DATES: The waiver of Sec. 259.2 is effective December 7, 1994. Written
comments should be received on or before February 6, 1995.
ADDRESSES: Fifteen copies of written comments should be addressed, if
sent by mail, to: Copyright Arbitration Royalty Panel (CARP), P.O. Box
70977, Southwest Station, Washington, D.C. 20024. If delivered by hand,
copies should be brought to: Office of the General Counsel, Copyright
Office, Room LM-407, James Madison Memorial Building, 101 Independence
Avenue, S.E., Washington, D.C.
FOR FURTHER INFORMATION CONTACT: Marilyn J. Kretsinger, Acting General
Counsel, Copyright Arbitration Royalty Panel (CARP), P.O. Box 70977,
Southwest Station, Washington, D.C. 20024. Telephone: (202) 707-8380.
Telefax: (202) 707-8366.
SUPPLEMENTARY INFORMATION:
I. Background
Parties that import and distribute in the United States or
manufacture and distribute in the United States any digital audio
recording technology (DART), either a device or audio recording medium,
must deposit royalties with the Copyright Office under the Audio Home
Recording Act (AHRA) for ultimate distribution to interested copyright
parties.

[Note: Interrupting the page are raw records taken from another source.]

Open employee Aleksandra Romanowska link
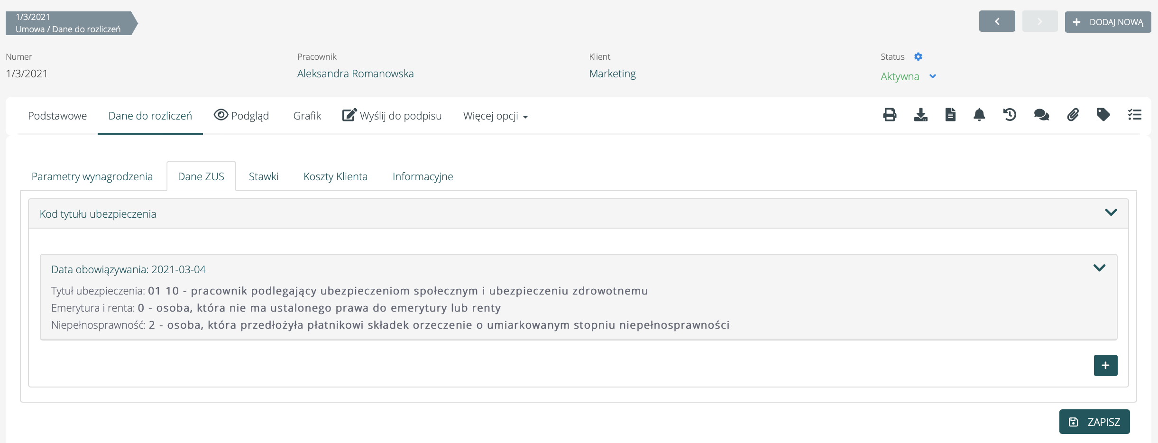 (x=355, y=74)
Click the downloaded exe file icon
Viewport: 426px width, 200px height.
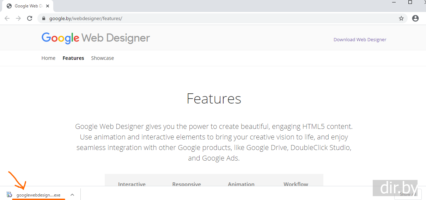10,195
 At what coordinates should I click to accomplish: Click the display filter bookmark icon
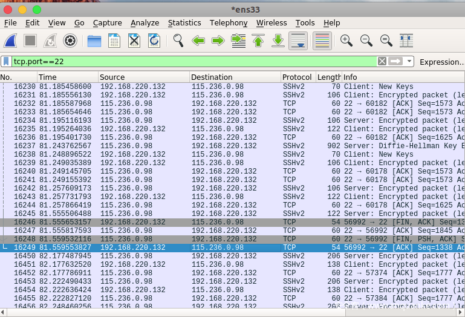(x=6, y=62)
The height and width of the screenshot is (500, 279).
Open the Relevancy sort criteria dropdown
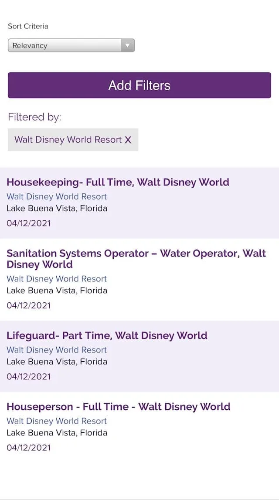click(71, 45)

The AHRA defines ``interested copyright parties'' as copyright
owners and any association or other organization representing them. 17
U.S.C. 1001(7). If the parties do not reach distribution agreements
among themselves, copyright arbitration royalty panels (CARPs),
administered by the Library of Congress and the Copyright Office,
determine what joint or individual claimants receive.

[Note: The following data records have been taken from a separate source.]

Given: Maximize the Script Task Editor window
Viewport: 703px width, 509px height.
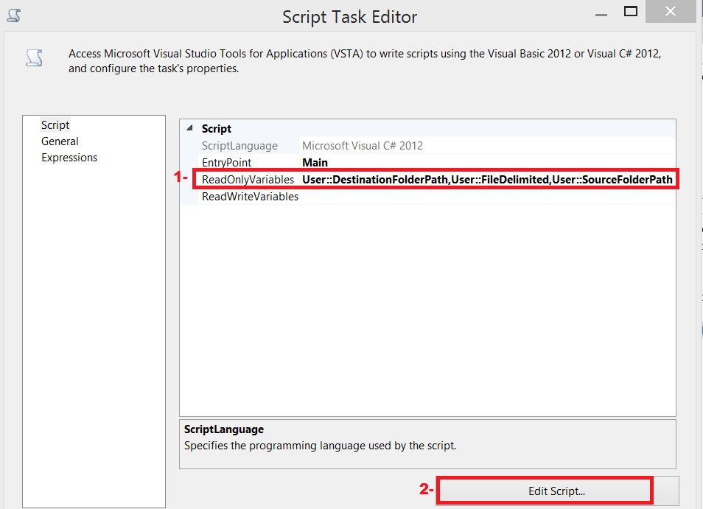Looking at the screenshot, I should point(629,11).
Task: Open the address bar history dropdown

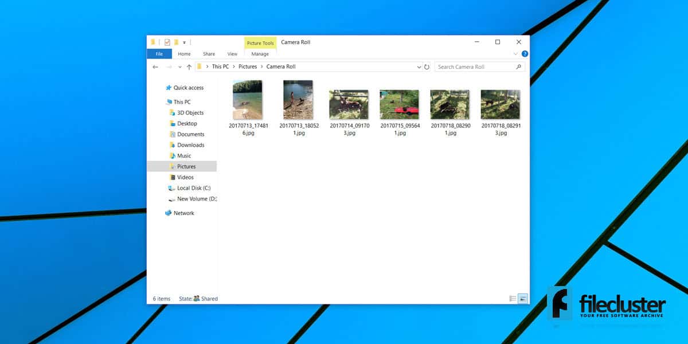Action: point(419,67)
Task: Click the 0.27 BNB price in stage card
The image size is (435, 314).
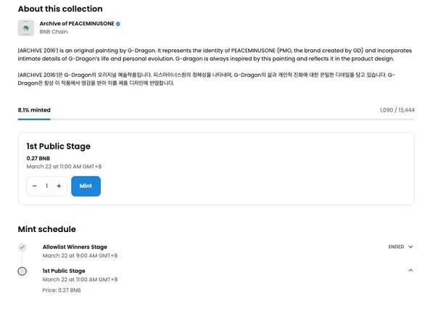Action: point(38,158)
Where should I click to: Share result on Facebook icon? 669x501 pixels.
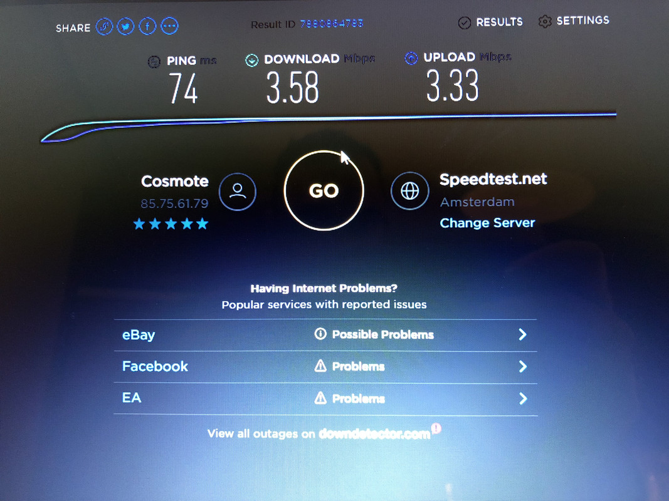coord(147,26)
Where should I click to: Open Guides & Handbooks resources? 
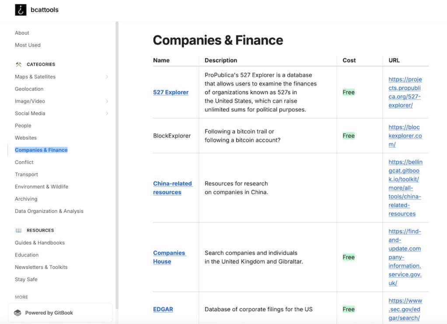click(x=40, y=243)
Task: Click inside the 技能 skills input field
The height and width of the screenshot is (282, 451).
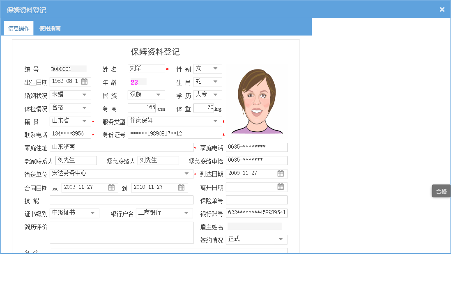Action: 121,200
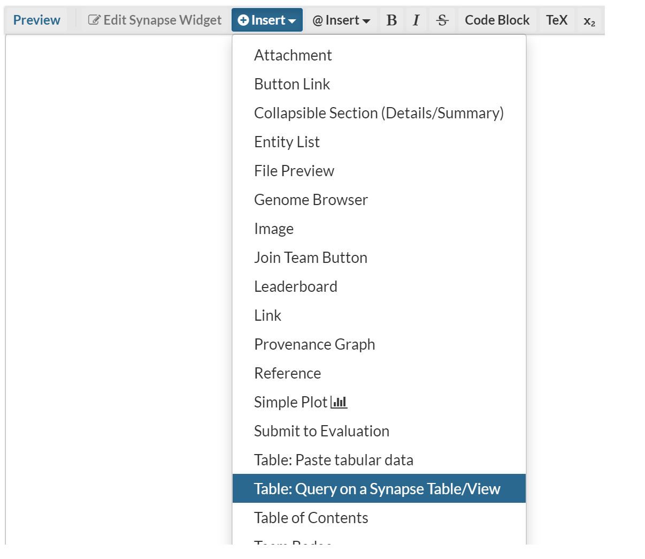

In order to qualify, copyright owners must file a claim in January
or February of each calendar year for royalties collected during the
preceding year. 17 U.S.C. 1006(a)(2), 1007(a)(1). The DART Funds are
divided into the Sound Recordings Fund and the Musical Works Fund. This
interim rule deals only with the Musical Works Fund.
II. Representation by Performing Rights Organizations
Until it was abolished on December 17, 1993, the Copyright Royalty
Tribunal (CRT) prescribed the ``form and manner'' for filing DART
claims. Copyright Royalty Tribunal Reform Act of 1993, Public Law No.
103-198, 107 Stat. 2304 (eliminating former Chapter 8 of 17 U.S.C.).
Shortly after the October 28, 1992, enactment of the AHRA, an issue
arose concerning the filing of claims to royalties. That issue was the
extent of proof that performing rights organizations were required to
present in order to demonstrate proper representation of their members
and affiliates. The CRT invited public comment in an Advance Notice of
Rulemaking. 57 FR 54542 (Nov. 19, 1992). On January 29, 1993, the CRT
adopted a rebuttable inference that performing rights organizations
represented their respective members and affiliates (hereafter
``members'') in royalty proceedings. 58 FR 6441, 6444 (Jan. 29, 1993).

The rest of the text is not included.